А Мишкин в это время уже заканчивал писать свою пространную и притом весьма ядовитую жалобу.

«Независимо от нахального ущемления неприкосновенности моей личности, — старательно выводил он, высунув от усердия язык, — я не в силах молчать. И поскольку факт, что взяли меня на улице, а санкции не было, то я только удивляюсь, чего смотрит районный прокурор, призванный блюсти законы и мои процессуальные гарантии… И хоть сижу я ровно один час двадцать пять минут, а допрос мне не учинен и обвинение не предъявлено, а также и ордера я в глаза не видал, хотя и должен на нем расписаться, как требует уголовный процесс.

Не могу умолчать и об отсутствии воспитательной работы над моей личностью в порядке общей превенции преступных поступков с моей стороны. Начмил Быстрых не обеспечивает культработу в камерах, как-то: кино, шашки, полезную литературу и игру в лапту…»

* * *

Никто не знал о том, что была у Мишкина и несчастная любовь. Сам он скрывал это очень тщательно и даже, пожалуй, самому себе не признавался в том, что образ Гали Соболевой представляется ему как-то слишком уж часто. Галя была инструктором Энского райкома комсомола. Мишкин знал ее давно, еще с детских лет, — они росли и играли на одной улице.

Галя была тогда смуглой, курносой, норовистой девчонкой, всегда окруженной мальчишками, вместе с которыми она лихо лазила по деревьям, забиралась в чужие сады и уезжала далеко по реке на рыбалку. Мальчишки ценили в ней смелость, (выносливость, озорство, а главное — то, что она не имела обыкновения, как другие девчонки, ябедничать и хныкать по всякому поводу.

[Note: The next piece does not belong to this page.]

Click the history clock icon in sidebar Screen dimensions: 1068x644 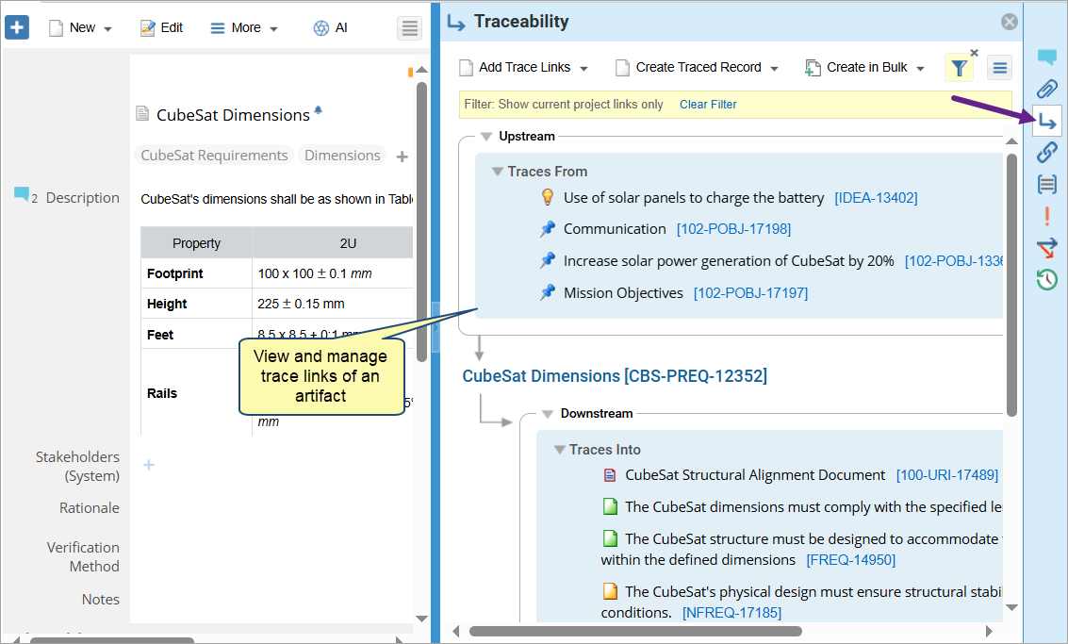coord(1046,279)
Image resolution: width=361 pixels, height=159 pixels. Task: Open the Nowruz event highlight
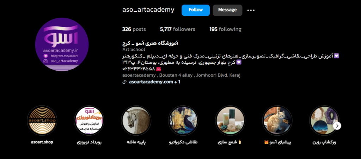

Так прошло несколько лет. И однажды случилось нечто внезапное и совершенно неожиданное. Мишкин, которого звали тогда попросту Петькой, встретил Галю на улице и только то обыкновению хотел было схватить ее за вихор, как вдруг почувствовал, что сердце у него нежно и мучительно заныло. Перед ним стояла стройная, смуглая, красивая — да, именно красивая-девушка, а вовсе не прежняя Галка, которая была совсем, как мальчишка. Она, вероятно, тоже почувствовала, что с ее однокашником и приятелем произошло что-то странное, чего раньше никогда не было. Это что-то имело некое прямое и загадочное отношение к ней, к ее пятнадцати — годам, к ее новому яркому платью, к первой прическе, которую шутя сделала ей сегодня старшая сестра.

— Здравствуй…те, Петя, — произнесла она тихо, и лицо ее вспыхнуло румянцем.

— Здравствуй, — ответил почему-то басом Мишкин и, подумав, протянул ей руку.

После этого они по-прежнему часто бывали вместе, но отношения их совершенно переменились. Оба смущались, когда им случалось встретиться глазами, или в разгаре игры, или на прогулке коснуться друг друга. Оба тосковали, если хотя бы два дня проходило без этих встреч и игр.

Прошло несколько месяцев. И однажды зимой Мишкин (он никогда по забудет этого дня) предложил Гале пойти на лыжную прогулку. Оба они отлично владели лыжами и прежде не раз ходили на такие прогулки, но почему-то теперь, когда Галя услышала его предложение, она покраснела и тихо прошептала только одно слово: «Хорошо».

Через час они уже были на высокой Зеленой горе, возвышавшейся над озером, недалеко от города.

Стоя вдвоем на самой ее вершине, они долго смотрели вниз, на широко расстилавшееся перед ними молчаливое, покрытое снегом озеро, на фиолетовую дымку его далеких берегов, на снежную целину, которая искрилась в лучах морозного солнца. Никогда еще мир не казался им таким огромным и таким радостным.

— Ну что, рванем вниз? — спросил наконец Петя.

— Давай, только я вперед, — ответила она.